- _Materials provided_
========

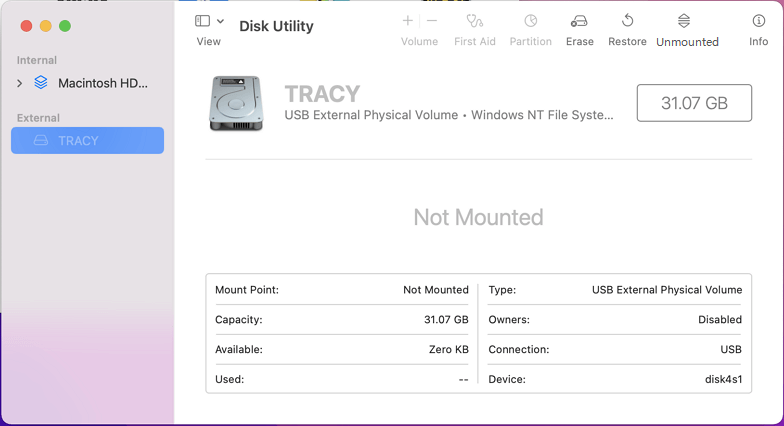This screenshot has height=426, width=784.
Task: Close the Disk Utility window
Action: [x=26, y=26]
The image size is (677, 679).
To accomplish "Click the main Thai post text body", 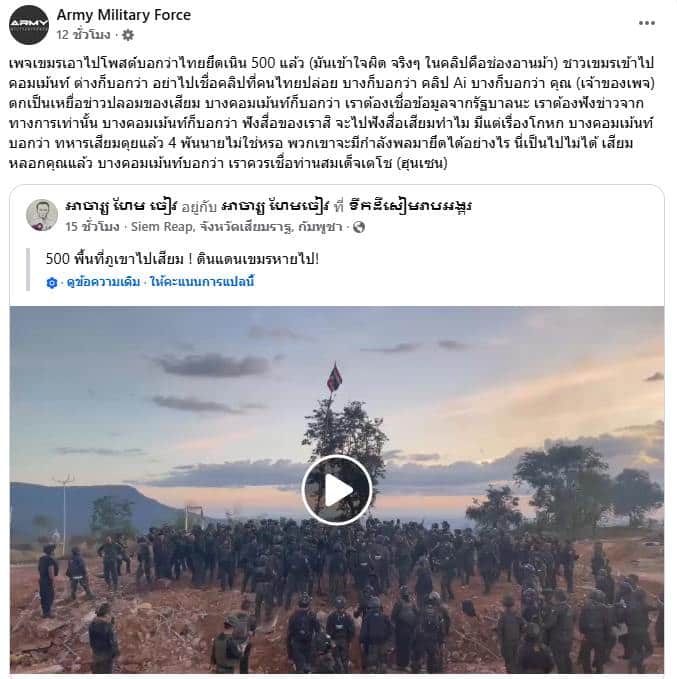I will coord(331,113).
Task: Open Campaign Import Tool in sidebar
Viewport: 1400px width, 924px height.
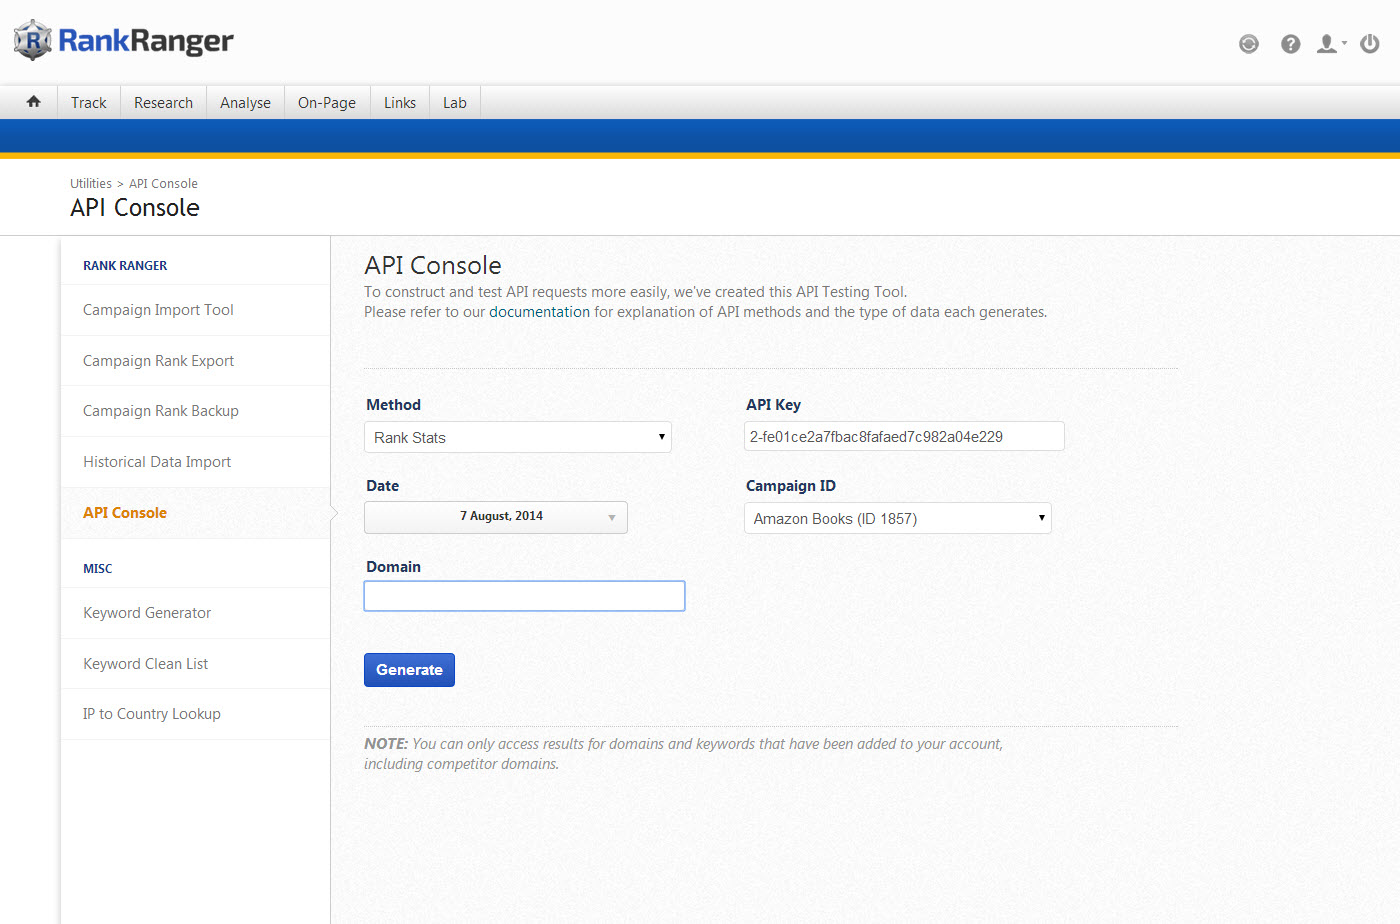Action: pos(158,310)
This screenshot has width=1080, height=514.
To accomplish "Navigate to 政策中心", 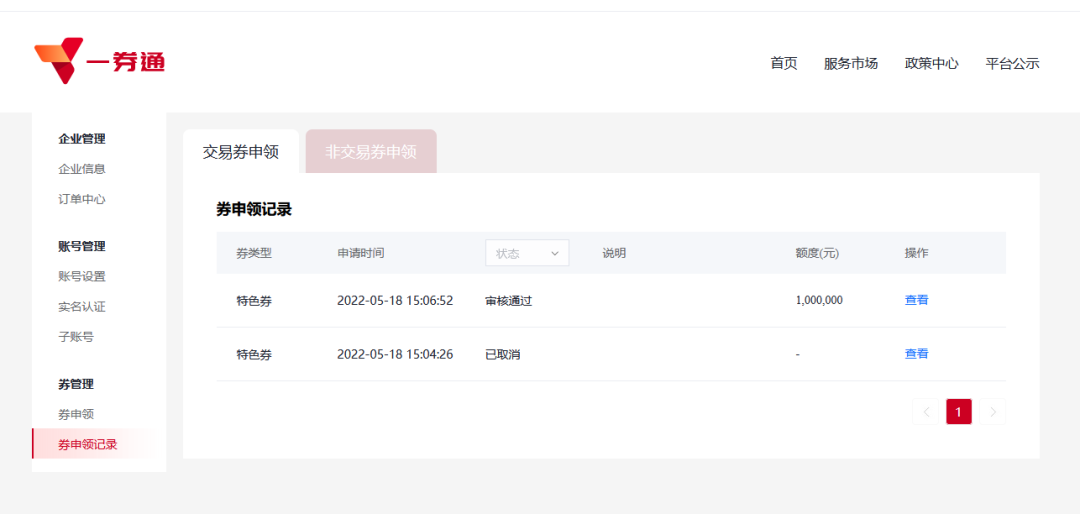I will point(932,63).
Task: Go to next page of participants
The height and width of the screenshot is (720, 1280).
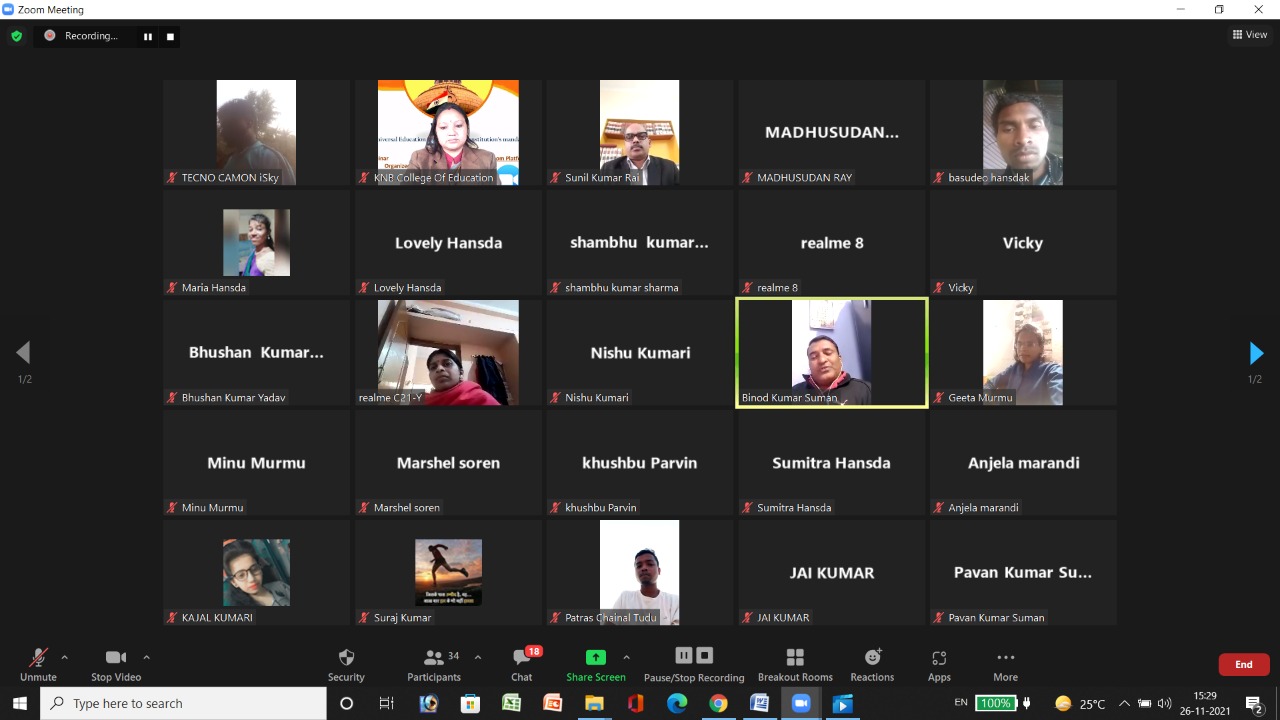Action: click(1256, 353)
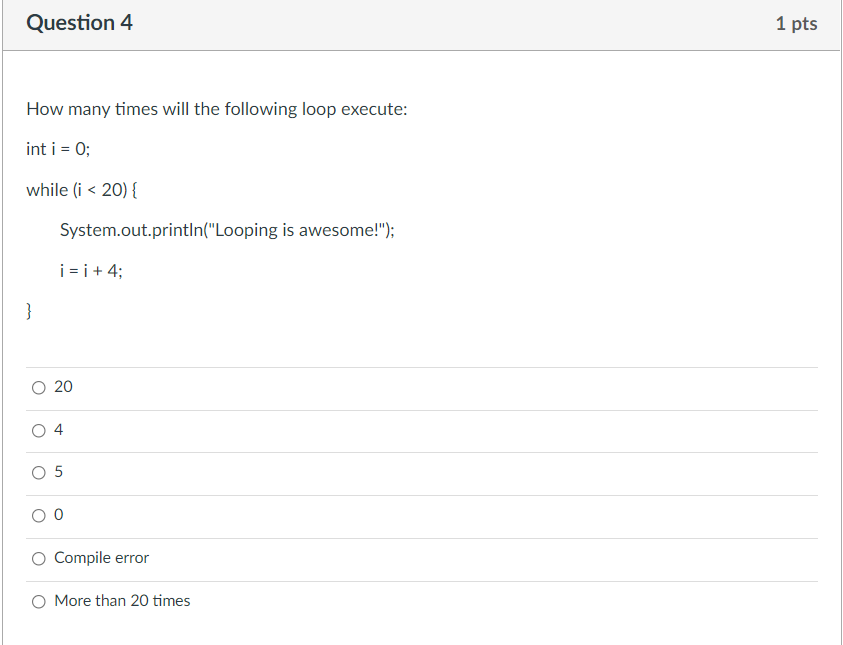Click the "More than 20 times" label text

pos(122,601)
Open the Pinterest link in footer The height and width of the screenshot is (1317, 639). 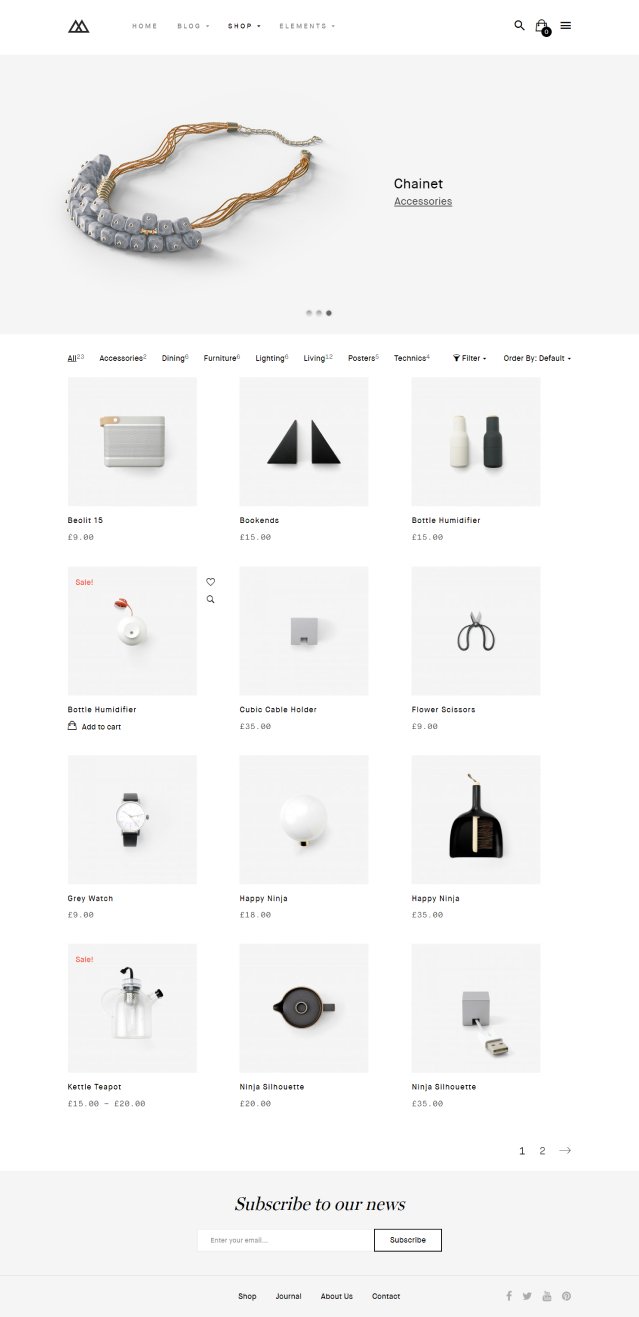566,1296
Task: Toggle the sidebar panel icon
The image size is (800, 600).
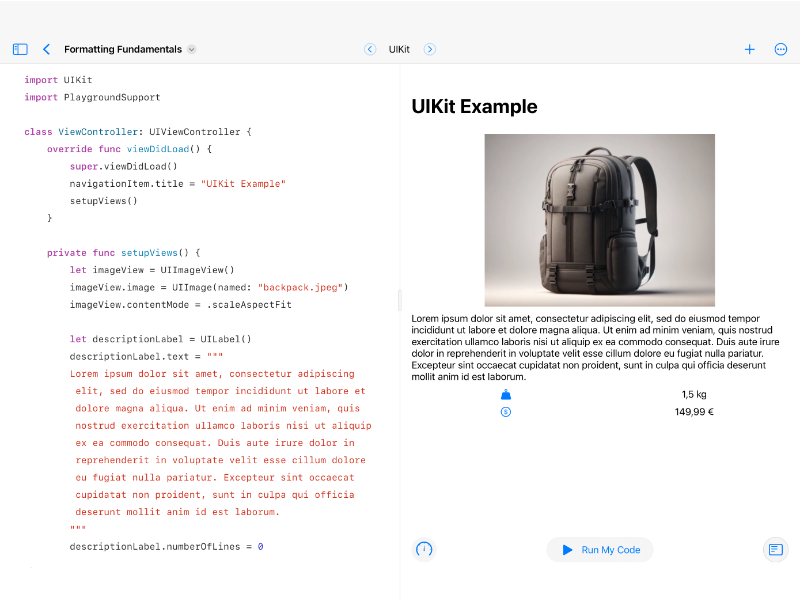Action: coord(20,49)
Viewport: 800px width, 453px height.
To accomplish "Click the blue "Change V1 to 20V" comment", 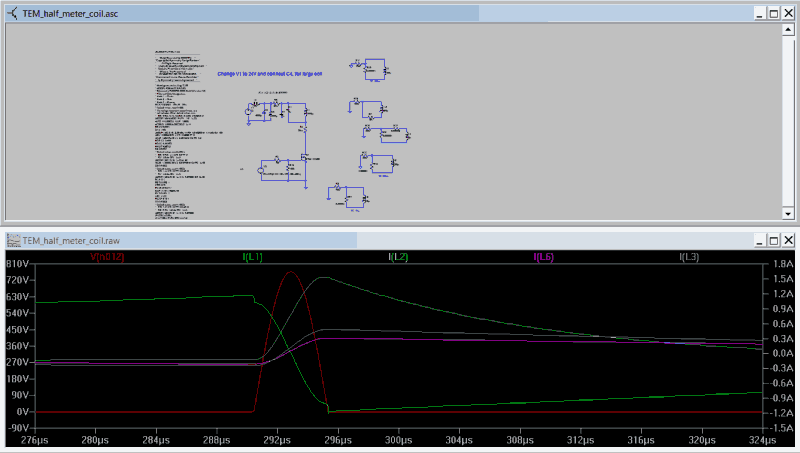I will 272,74.
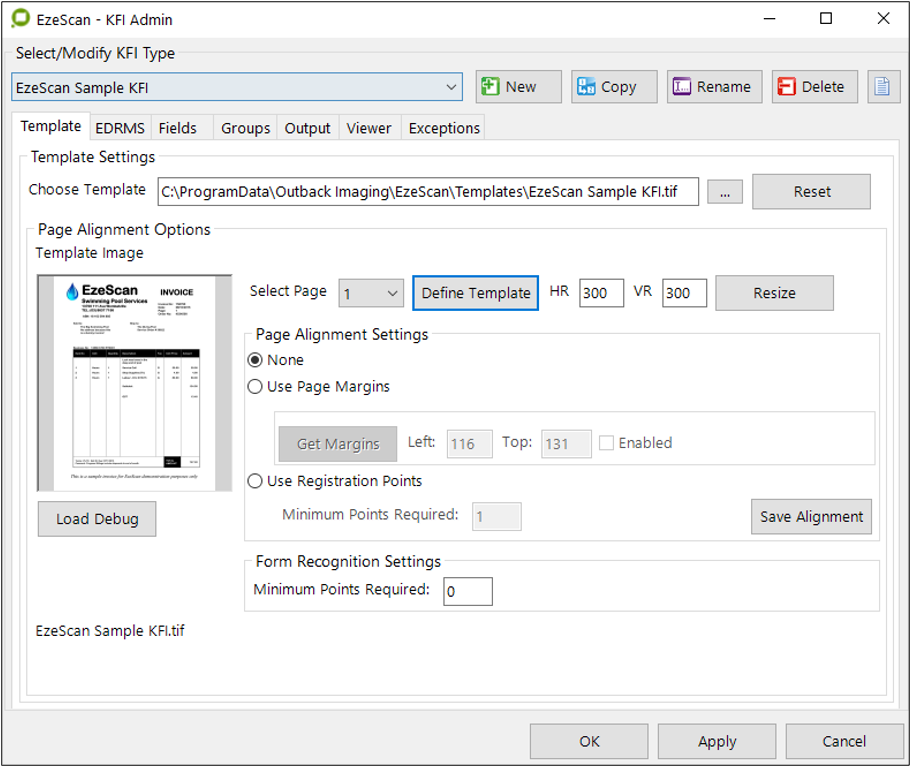Select the None alignment radio button

257,360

========

- _Try it_
Check every line above for the string "sidebar", and copy the ones that have it.

- _Result for this exercise_
Task: Open Campaign Import Tool in sidebar
Task: Toggle the sidebar panel icon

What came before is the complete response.